Given task
Repeat word for word the part of the Power of Two post below, starting at "Doug & Brad" and ending at "an acronym addict.".

Source passage
▬▬▬

Power of Two

Power of Two

I’ve spent much of the last two days going through old photos, music and other materials, preparing for my brother Brad’s memorial service this Friday. He died much too young, and quite unexpectedly, but the exercise of reviewing the artifacts of his life is providing me occasional opportunities to remember the fun times.

One such memory was sparked by coming across the manuscript of a column we co-authored in 1996. We were planning a series of columns named “Power of Two,” for the web site of a friend of Brad. As longtime fans of brothers Tom and Ray Magliozzi and their popular “Car Talk” radio show, we were hoping to find a way to apply the same playful brothers-being-brothers routine to technology topics. Brad was living in Seattle, I was living in Chicago, and we wrote the first column in a long series of emails back and forth, taking turns adding a response or rebuttal until we felt it had run its course.

As it turned out, we just did the first column and then we got busy and never got back to it, and the web site where it was published hasn’t had the column online for many years now. But since I found the original manuscript, I decided to post it here for safekeeping.

Doug & Brad

Power of Two (1996)

Power of Two is two brothers who work with personal computers and write about the consequences. Brad Mahugh is a network technician in Seattle who supports LANs, WANs, and e-mail systems spanning five continents.  Doug Mahugh is a custom software developer in Chicago whose clients include progressive small businesses as well as Fortune 500 firms.  Between them, they have worked with every major advance in computing technology since 1978, when Doug (the oldest) started writing Fortran programs on punchcards for The Boeing Company. Neither admits to being an acronym addict.

This issue, our geekly bros turn their attention to “Being Digital,” a book by Nicholas Negroponte.  It was published in 1995 by Knopf, ISBN 0-679043919-6, 236 pages.

▬▬▬

Source excerpt
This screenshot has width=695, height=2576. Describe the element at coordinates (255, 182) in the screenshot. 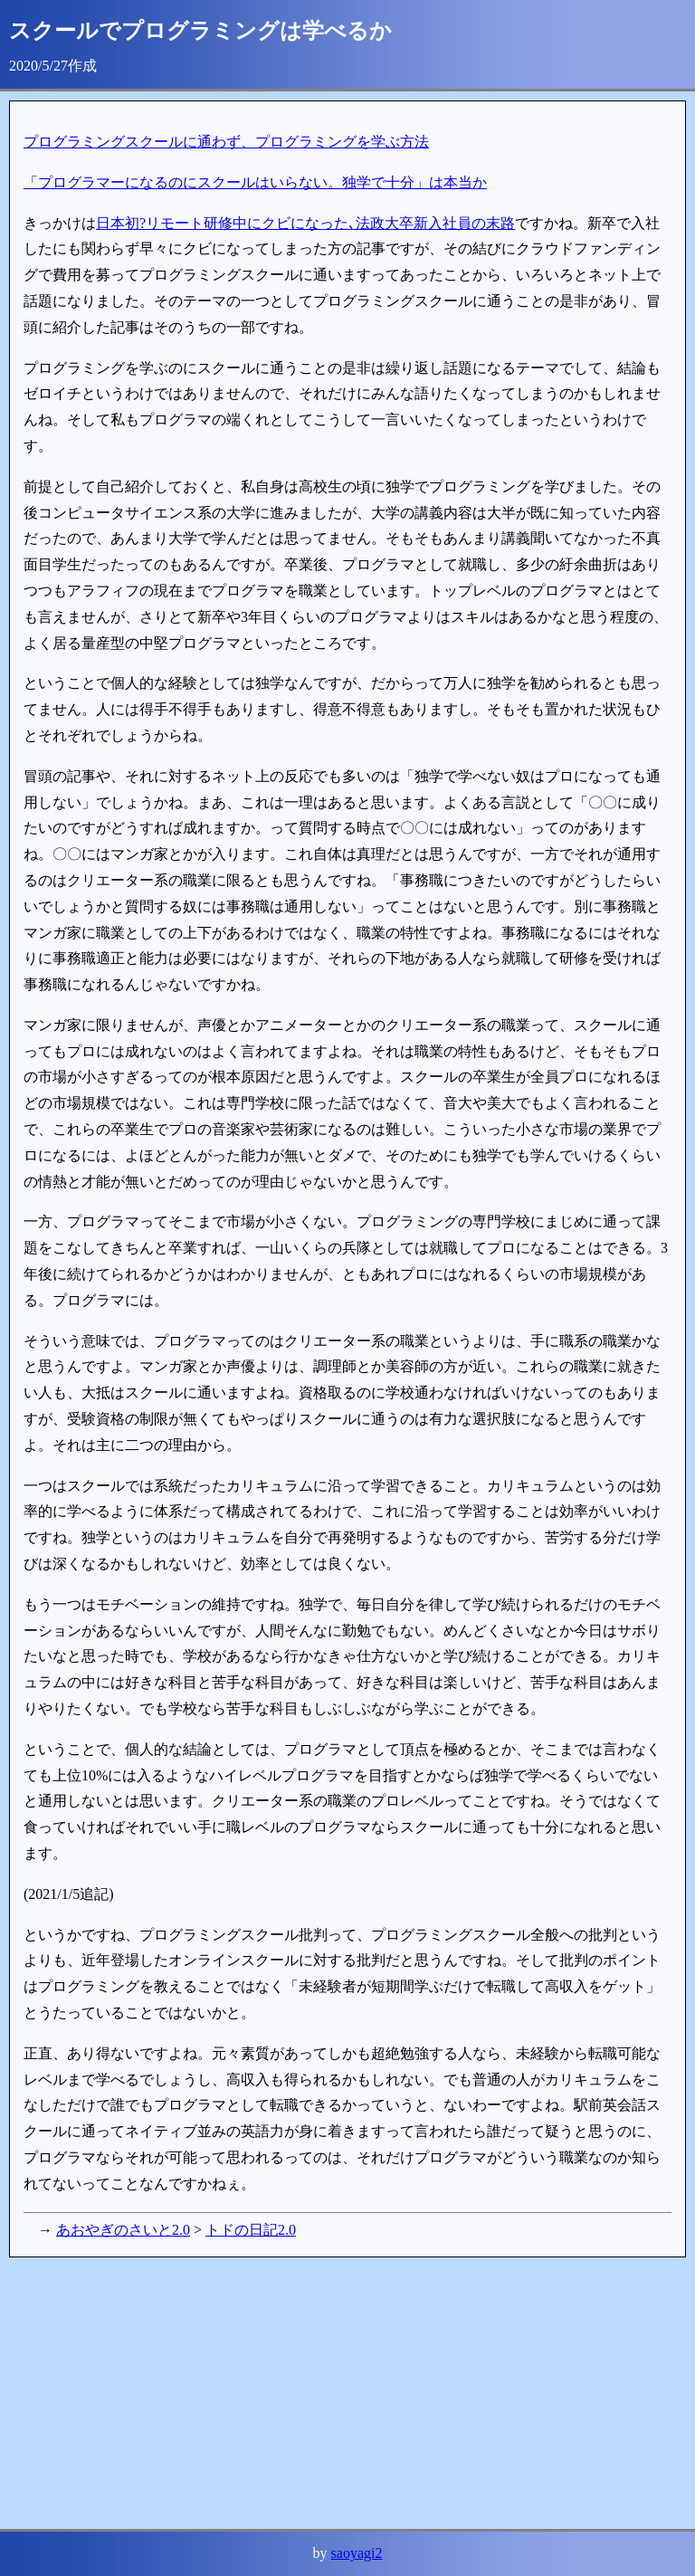

I see `「プログラマーになるのにスクールはいらない。独学で十分」は本当か` at that location.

▬▬▬

Solution below
Doug & Brad

Power of Two (1996)

Power of Two is two brothers who work with personal computers and write about the consequences. Brad Mahugh is a network technician in Seattle who supports LANs, WANs, and e-mail systems spanning five continents.  Doug Mahugh is a custom software developer in Chicago whose clients include progressive small businesses as well as Fortune 500 firms.  Between them, they have worked with every major advance in computing technology since 1978, when Doug (the oldest) started writing Fortran programs on punchcards for The Boeing Company. Neither admits to being an acronym addict.